I’ve chosen two examples of presidents whose handling of overseas protests was markedly poor, who did little because of their misguided desire to avoid offending autocratic powers. But even their poor performance was marked by statements of moral clarity about the goodness of freedom and the evil of tyranny. 

Trump understandably does not want to alienate China over human rights when he is trying to get their cooperation against North Korea and pressure them into trade concessions.

However, two things are worth noting. 

First, the strategic calculation could just as well work the other way around: Trump could gain leverage against China in trade and North Korea by increasing diplomatic pressure against them in Hong Kong. Trump’s theory of diplomacy with China seems to be: be nice and hope the other guy will reciprocate. That’s odd considering that his strategy with allies and real estate partners seems closer to the opposite: demand everything and take no prisoners. I happen to think the latter approach is the right one when dealing with totalitarian dictatorships.

Second, Trump’s failure (so far) to give rhetorical support to the Hong Kong protesters or to condemn China’s crackdown is not an aberration for him. One of the distinctive aspects of Trump’s presidency is how rarely he invokes the principles of freedom, liberty, or democracy and how openly he admires dictators. 
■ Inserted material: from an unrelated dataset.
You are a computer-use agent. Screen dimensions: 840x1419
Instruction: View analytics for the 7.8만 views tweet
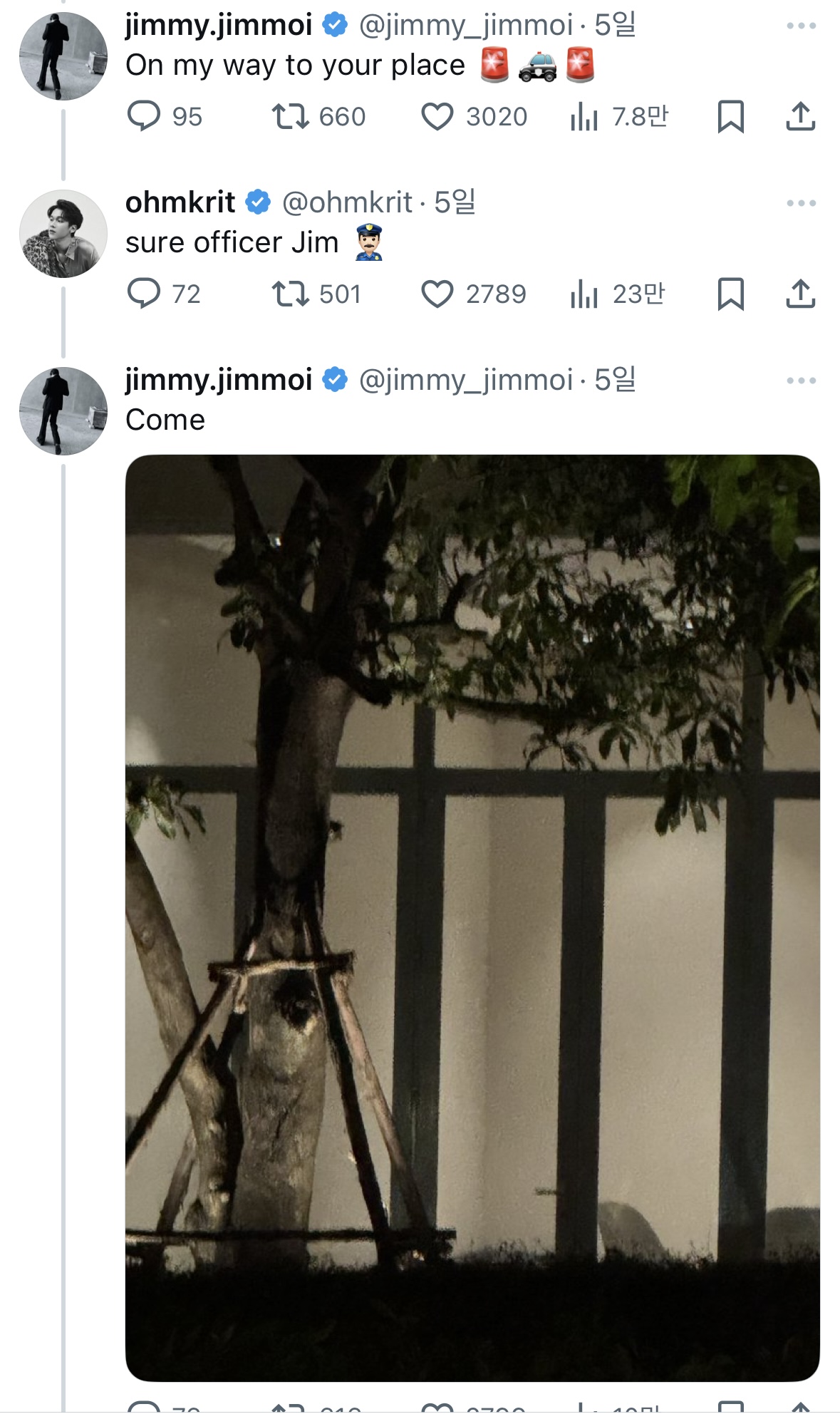pos(584,116)
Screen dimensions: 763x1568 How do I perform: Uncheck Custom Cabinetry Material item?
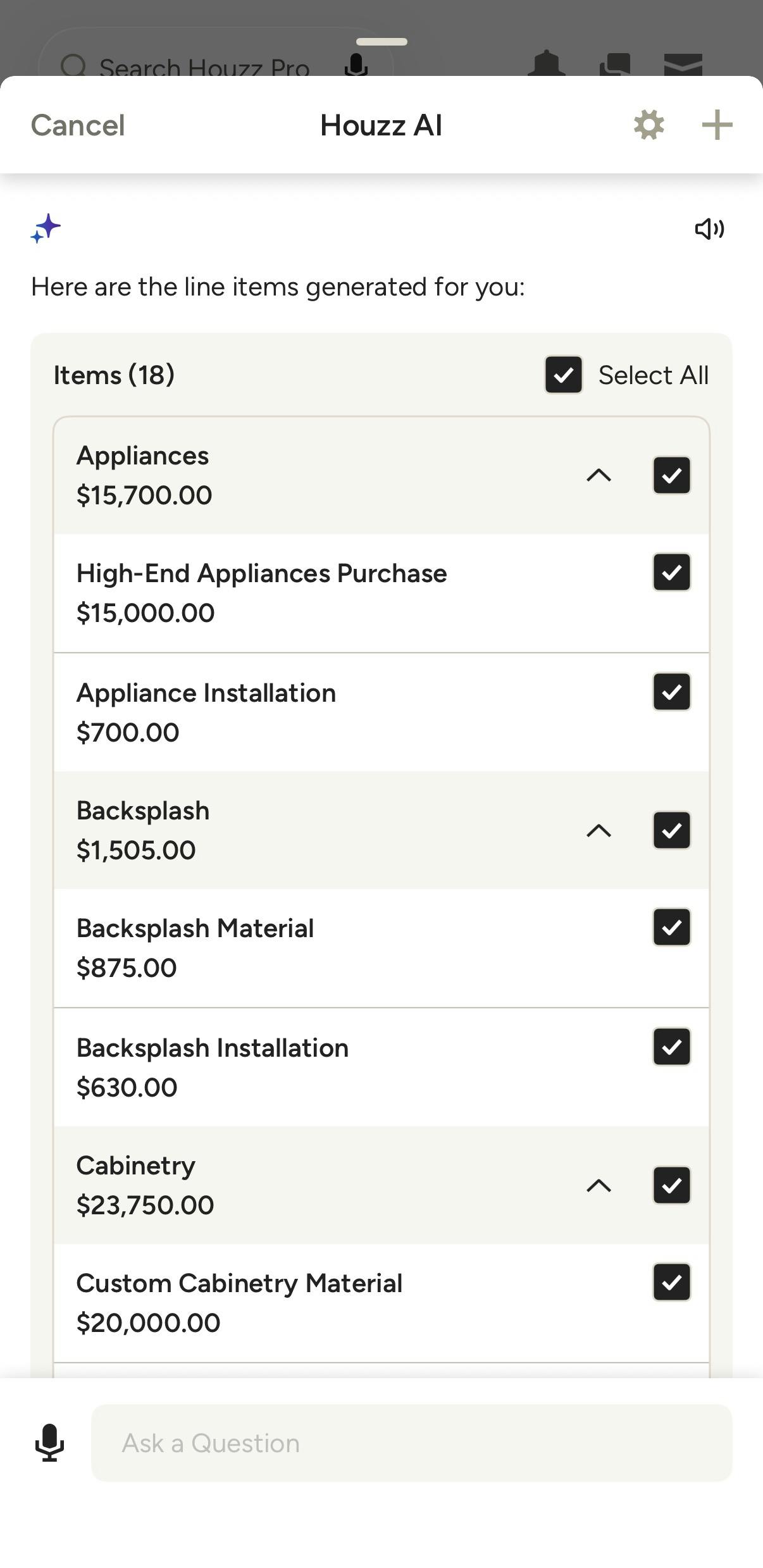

As I’ve written before, when compared with past presidents, Trump is one of the least committed presidents to the rhetoric of freedom in history. It matters because words matter. Even if the US is powerless to do much about Hong Kong, we can at least speak with honesty and clarity about right and wrong. If you want to preserve a system of liberty at home and abroad, our president should talk up the importance of these values, not ignore them.